In the construction disclosed in the Reference 3, the gradation select unit likewise uses the P- or N-channel MOS transistors for the switching elements, and therefore, it is required to increase the amplitude of the signals for controlling on/off of the switching elements, so that the power consumption is large, similarly to Reference 1. Further, the select signal produced through decoding of the lower bits is commonly supplied to the transistors connected to the output line. Therefore, such a state is present that the switching elements of the gradation select units are commonly turned on. Thus, such a period of time is present that the parasitic capacitance of the output line is increased to cause a problem that the gradation level on the output line cannot be updated fast according to the input pixel data. Since the MOS transistors are used for the switching elements, the large layout area is required for increasing the driving power of the switching elements.

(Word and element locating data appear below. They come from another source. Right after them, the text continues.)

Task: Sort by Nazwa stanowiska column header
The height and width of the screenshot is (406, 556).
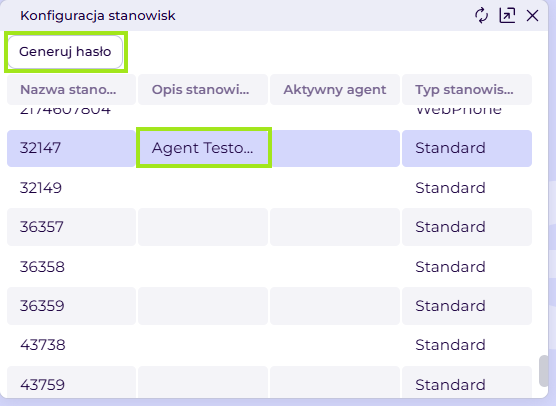Action: click(71, 89)
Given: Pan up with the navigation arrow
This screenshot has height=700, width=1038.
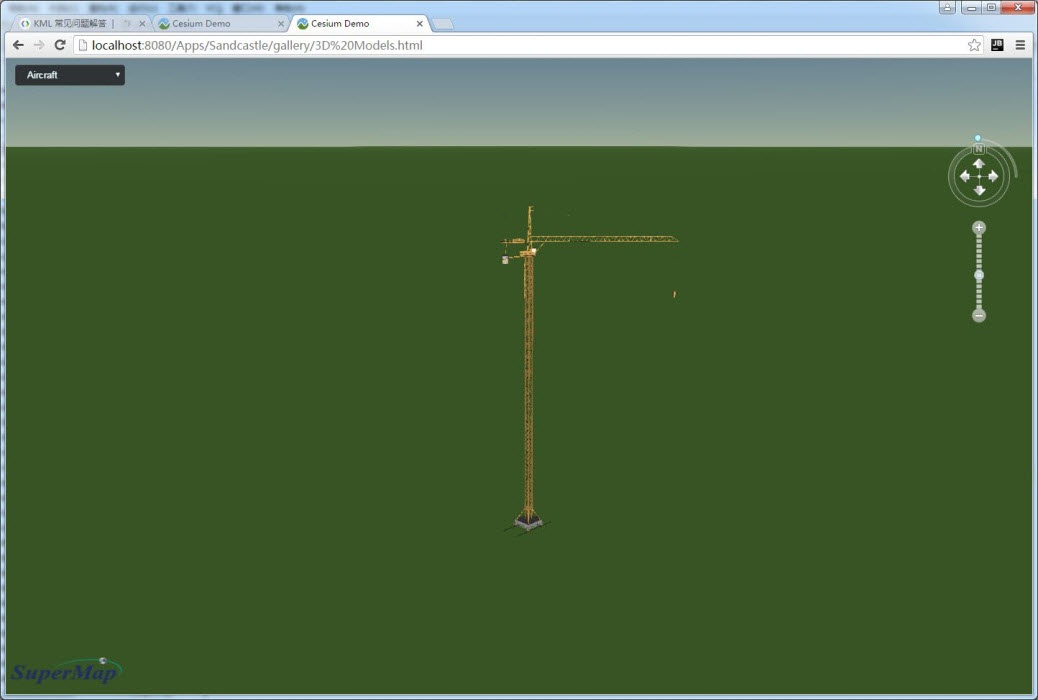Looking at the screenshot, I should [x=979, y=163].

In the display devices employing the decode circuits disclosed in these References 1 to 3, the pixels are greatly increased in number for achieving higher definition, and the layout areas of the digital-to-analog converter circuits and particularly the pitches are made small. Therefore, even if a large number of MOS transistors are implemented, e.g., by TFTs (Thin Film Transistors), the switching transistors of the pixels are large in number. In order to lay out the digital-to-analog converter circuit along the direction of a smaller pitch, the size of a longitudinal direction must be increased, for example, through a layout of arranging the switching transistors, which are usually arranged on one line, on two lines. This extremely restricts the degree of freedom in layout, to cause a problem that the efficient circuit design is difficult to achieve.

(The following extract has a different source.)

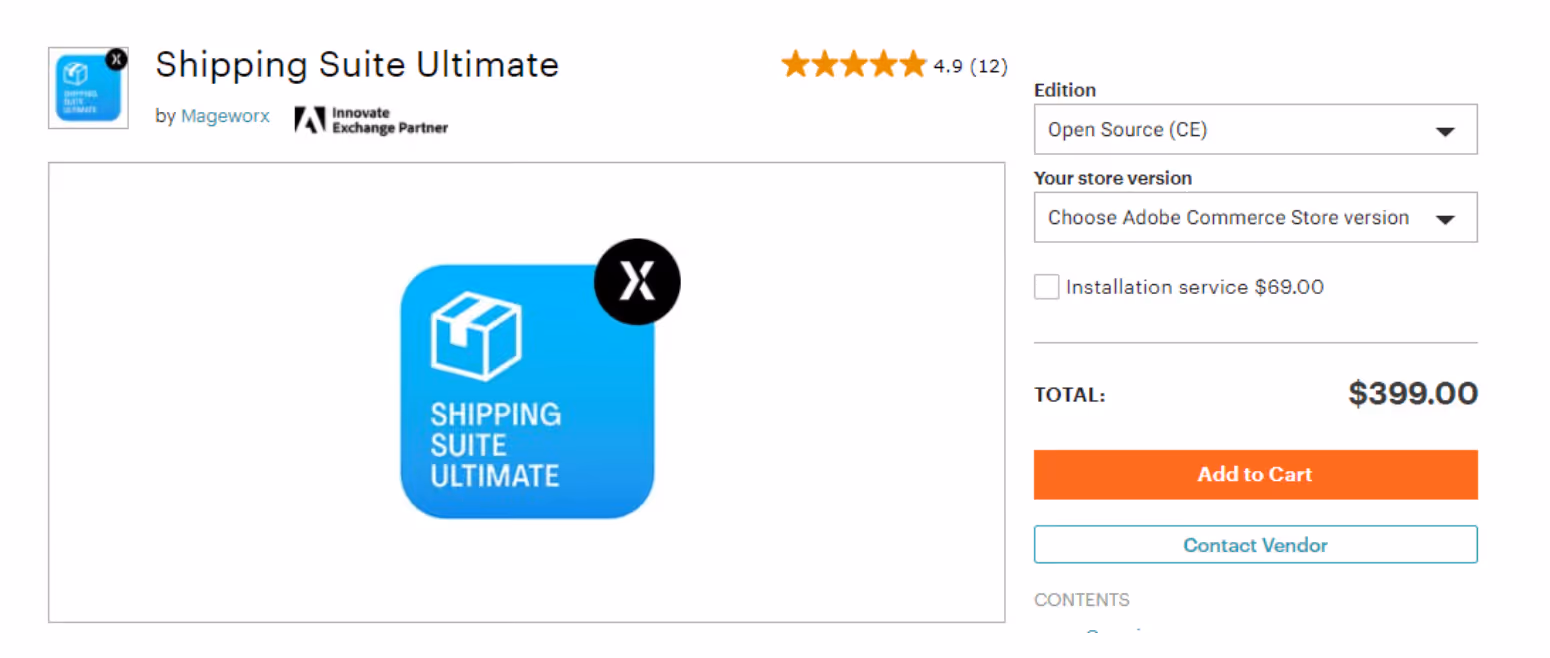Image resolution: width=1550 pixels, height=658 pixels.
Task: Open the Edition dropdown showing Open Source (CE)
Action: [1255, 130]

In the case where the P- or N-channel MOS transistor is used as the switching element for the gradation selection and the amplitude of the control signal is increased, dielectric-breakdown voltage characteristics deteriorate, and the element durability is adversely affected. As a countermeasure, an analog switch of a CMOS type may be simply used for the switching element, a greater load capacitance (on-capacitance) comes to be parasitic on the output line, and it becomes impossible to perform a fast decode operation. Further, the total number of switching elements is great, and it becomes difficult to perform an efficient layout within a small area, and yield lowers in product manufacturing.
The construction of the decode circuit described above can be applied to the circuits other than the digital-to-analog converter circuit for producing the analog voltage according to the input digital data, and it can be applied, e.g., to a switch matrix circuit establishing a transmission path of a certain signal by a decode circuit, and in such a case, similar problems would occur.